Task instructions:
Without the pictures, copy all of the data exactly.

Records to use:
***
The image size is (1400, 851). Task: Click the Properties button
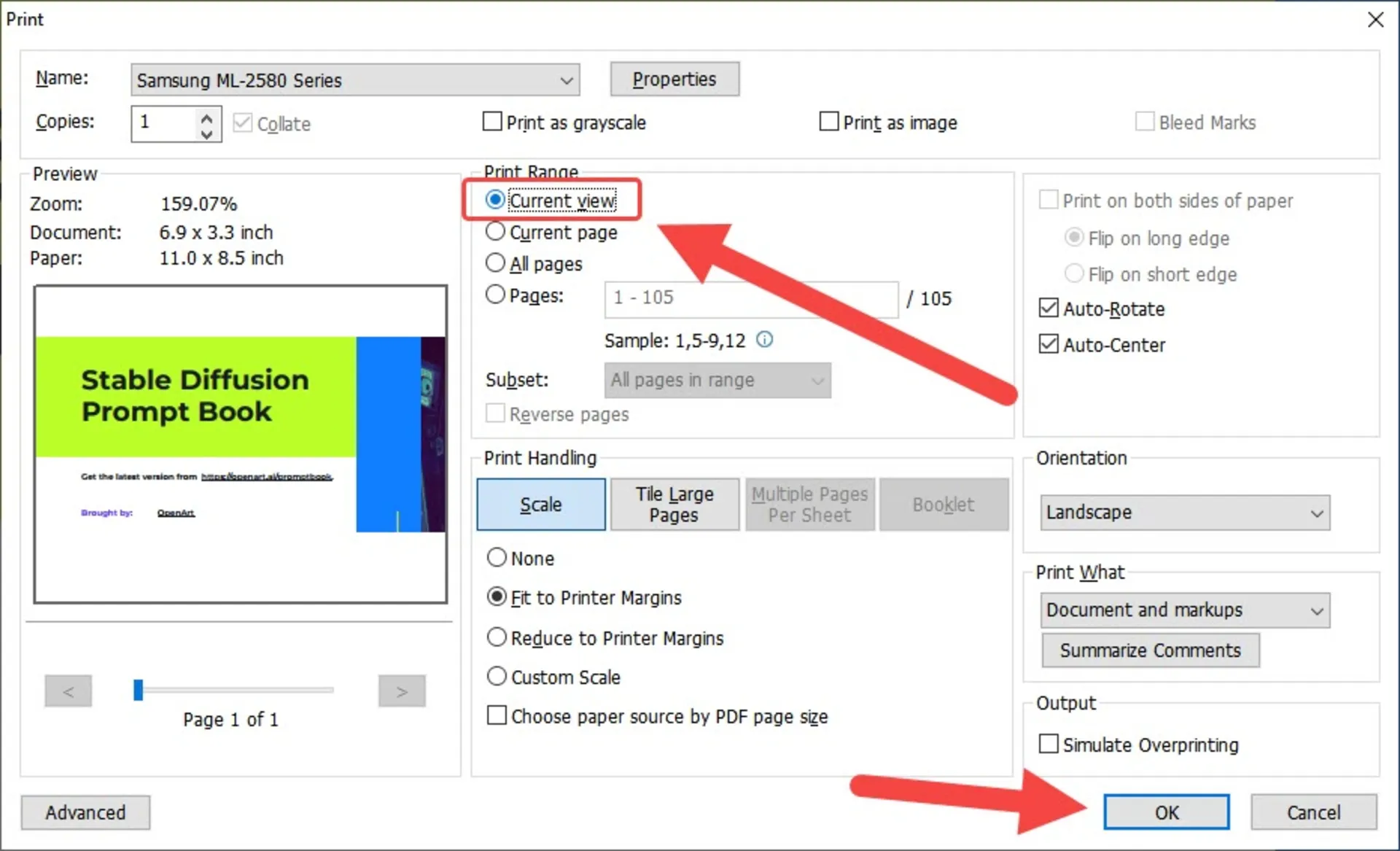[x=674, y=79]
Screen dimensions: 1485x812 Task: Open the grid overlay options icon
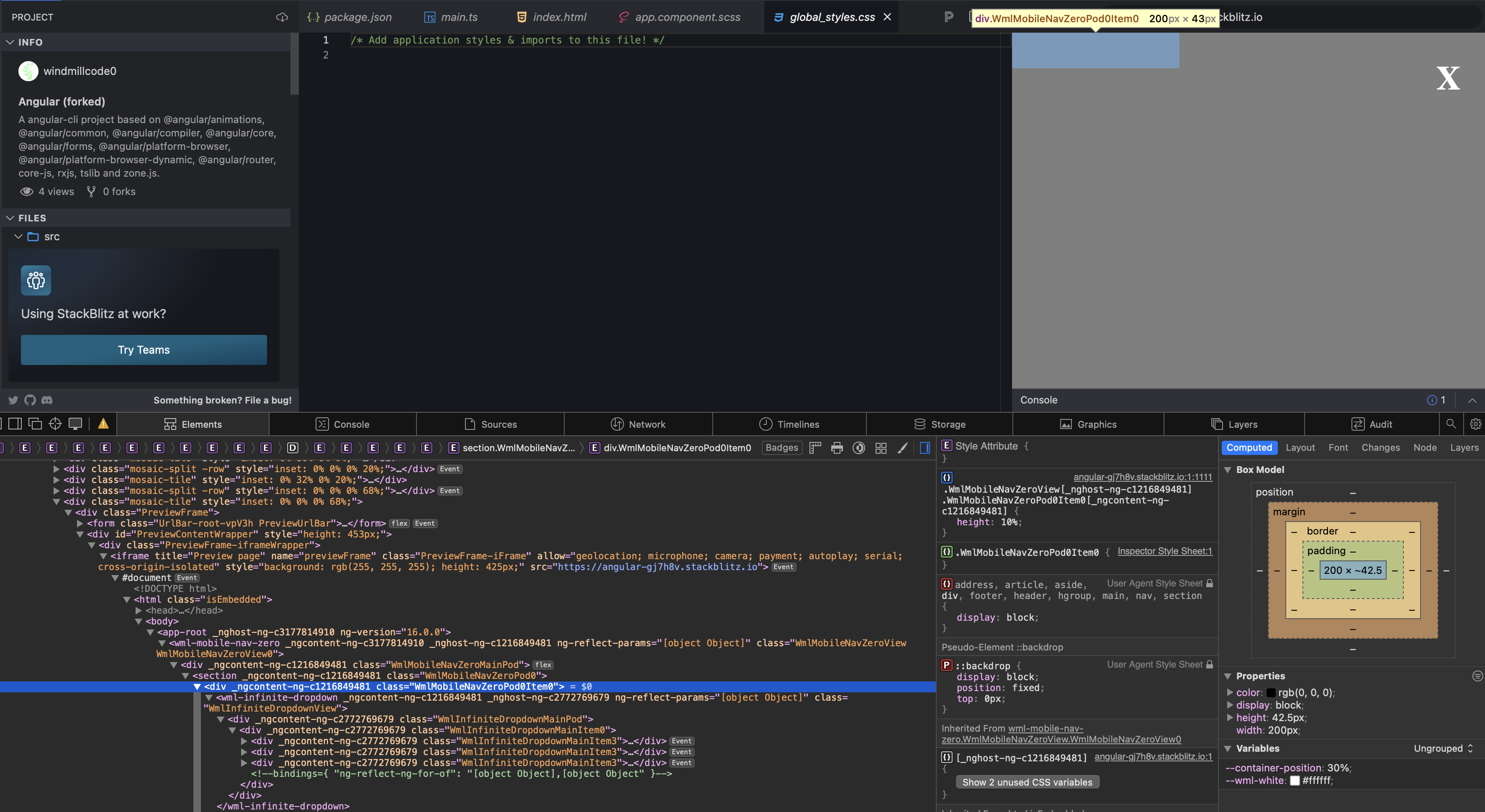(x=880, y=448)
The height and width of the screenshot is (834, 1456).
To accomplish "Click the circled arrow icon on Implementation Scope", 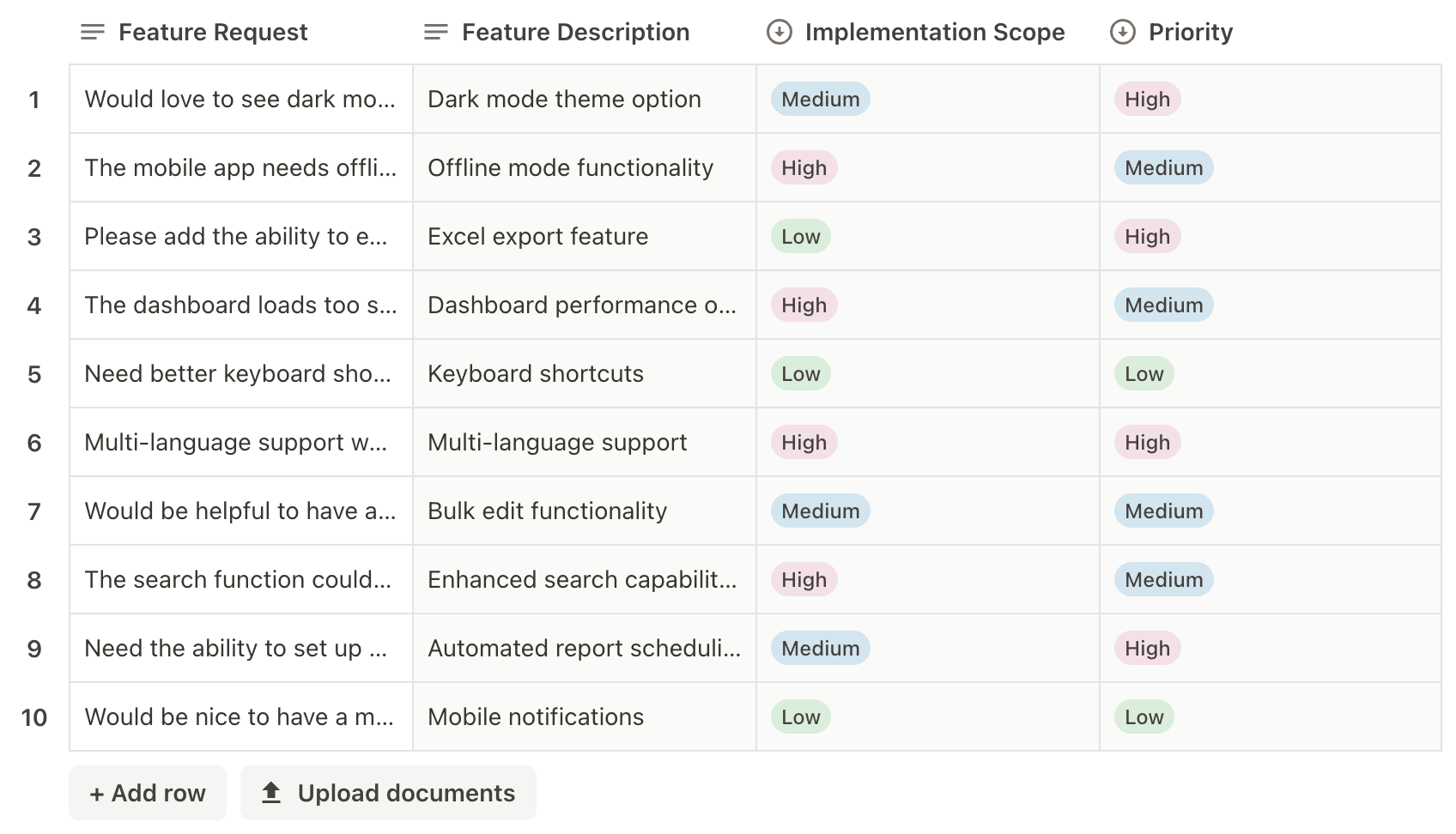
***
Task output:
The image size is (1400, 851). Task: Click the Properties button
[x=674, y=79]
Screen dimensions: 1485x812 Task: Open the grid overlay options icon
(x=880, y=448)
The height and width of the screenshot is (834, 1456).
To accomplish "Click the circled arrow icon on Implementation Scope", 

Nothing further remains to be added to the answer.